> _PERMINTAAN TERTULIS A_:
Menurut teks tentang penetapan prioritas di bawah, apa saja tiga nilai yang sering menjadi panduan penetapan prioritas?

Seiring dengan peri kehidupan manusia yang makin kompleks maka penetapan prioritas juga makin tidak sederhana. Prioritas sudah bukan lagi “permainan”  naluri atau intuisi belaka. Para pengambil keputusan pada semua aras harus menerima  kenyataan bahwa penetapan prioritas adalah masalah rumit dan sulit.

Yang mengejutkan, tata nilai ternyata adalah pilar utama penetapan prioritas. Artinya, penetapan prioritas adalah proses sarat nilai. Suatu prioritas tidak dapat dtetapkan dalam ruang hampa tanpa ada nilai yang dibela, diugemi. Neutrality is immoral! begitu kata Profesor Andi Hakim Nasoetion, mantan rektor Institut Pertanian Bogor, dalam perjumpaan dengan penulis 22 tahun lalu. Pilihan (prioritas) menuntut pemihakan terhadap nilai tertentu, jika Anda tidak mau dicap tunamoral.

Dalam studinya pada ranah pelayanan kesehatan, Sibbald dan kawan kawan dari Universitas Toronto (2009) menemukan bahwa  para pengambil keputusan berjuang dalam belitan kesulitan untuk menetapkan prioritas yang tepat. Terutama karena tidak ada konsensus tentang nilai pemandu utama keputusan mereka. Tiga nilai yang seringkali menjadi panduan penetapan prioritas adalah (1) efisiensi, (2) kesetaraan, dan (3) keadilan. Tantangannya adalah memadukan tiga nilai itu tanpa ada yang dianaktirikan atau dikorbankan.

> _PERMINTAAN TERTULIS B_:
Pilih setiap baris dalam catatan yang memuat kata "ShowKeyPlus".

> _CATATAN YANG DISEDIAKAN_:
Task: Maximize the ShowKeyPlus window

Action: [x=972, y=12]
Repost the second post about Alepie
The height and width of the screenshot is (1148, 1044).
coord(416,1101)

> _PENYELESAIAN TUGAS A_:
Efisiensi, kesetaraan, dan keadilan.

> _PENYELESAIAN TUGAS B_:
Task: Maximize the ShowKeyPlus window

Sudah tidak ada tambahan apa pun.